OpenPopSCR: Open Population Spatial Capture-recapture MCMC algorithms

Documented in mcmc.OpenSCR

#' Run MCMC algorithm for fixed parameter or primary period-specific parameter open population SCR model.
#' @param data a list produced by simOpenSCR or in the same format.  See description.
#' @param niter an integer indicating the number of MCMC iterations to run
#' @param  nburn an integer indicating the number of MCMC iterations to discard as burn in
#' @param nthin an integer indicating the MCMC thinning parameter. Record output on every nthin iterations.  nthin=1 corresponds to no thinning
#' @param M an integer indicating the size of the augmented superpopulation.  M should be much larger than then
#' number of individuals alive across all primary periods.
#' @param inits a list of user-supplied starting values with elements for lam0, sigma, gamma, phi, psi,
#' and sigma_t (if using a structure movement model).
#' @param proppars a list of tuning parameters for the proposal distributions with elements for lam0, sigma, gamma,
#' s1x, s2y (for fixed and metamu models), s2x, s2y (for independent, markov, and metamu models), sex, and sigma_t (if using a structured movement model).
#' @param storeLatent a logical indicating whether or not to store and return the posteriors for z, s1, and/or s2
#' @param jointZ a logical indicating whether you want to use the sequential or joint z update.
#' @param Rcpp a logical indicating whether or not to use Rcpp
#' @param ACtype A character indicating the type of activity centers.  "fixed" activity centers do not move between primary periods, "metamu" assumes there is a
#' meta activity center around which the primary period activity centers distributed following a bivariate normal distribution
#' with spatial scale parameter sigma_t.  Primary period activity centers are required to stay inside the state space.
#' "metamu2" is identical to "metamu" except primary period activity centers are allowed to leave the state space.
#'  markov" assumes activity centers in primary period 1 are distributed uniformly across the state space and the
#'  activy centers in primary period l+1 are a bivariate normal draw centered around the activity center in
#'  primary period l (but must stay within the state space).  "markov2" is the same as "markov" except each
#'  dispersal considers the available distances to disperse to in a use vs. availability framework. Discrete
#'  state space is required.  Finally, "independent" assumes animals randomly mix between primary periods.

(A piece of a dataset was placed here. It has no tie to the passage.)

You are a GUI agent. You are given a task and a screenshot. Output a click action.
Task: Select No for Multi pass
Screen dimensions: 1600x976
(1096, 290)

#'  (spatial uniformity in all primary periods with independence between primary periods).
#'
#'  The "metamu" and "markov" models are truncated on rectangular state spaces.  This is required to estimate
#'  sigma_t and to a lesser degree, the Ns without bias.  If using a polygon state space, the "metamu2" model
#'  will provide unbiased estimates.  If using a polygon state space with a Markov model, switching to a discrete
#'  state space and ACype="markov2" will provide unbiased estimates.
#' @param obstype a character indicating the observation model "bernoulli" or "poisson"
#' @param primary an optional vector of length t with entries 1 if data was recorded in that primary period and 0 if not. This allows
#' population dynamics to occur at equal interval primary periods even if data was not recorded at each primary period. If not
#' entered, the population is assumed to have been sampled in all primary periods.
#' @param dSS an optional (N_SS x 2) matrix for a discrete state space locations that overrules the buff or vertices objects in "data".  A matrix with columns for x and y locations
#' @return  a list with the posteriors for the open population SCR parameters (out), s (s1xout,s1yout,s2xout,s2yout with
#' s1 being meta ACs and s2 being primary period ACs), and z.  s1x and yout are of dimension niter x M and s2x and yout and z are
#' of dimension niter x M x T
#' @param dualACup a logical to be used with discrete state spaces indicating whether a second, interpatch activity
#' center proposal is used.  Currently under development--probably should not use.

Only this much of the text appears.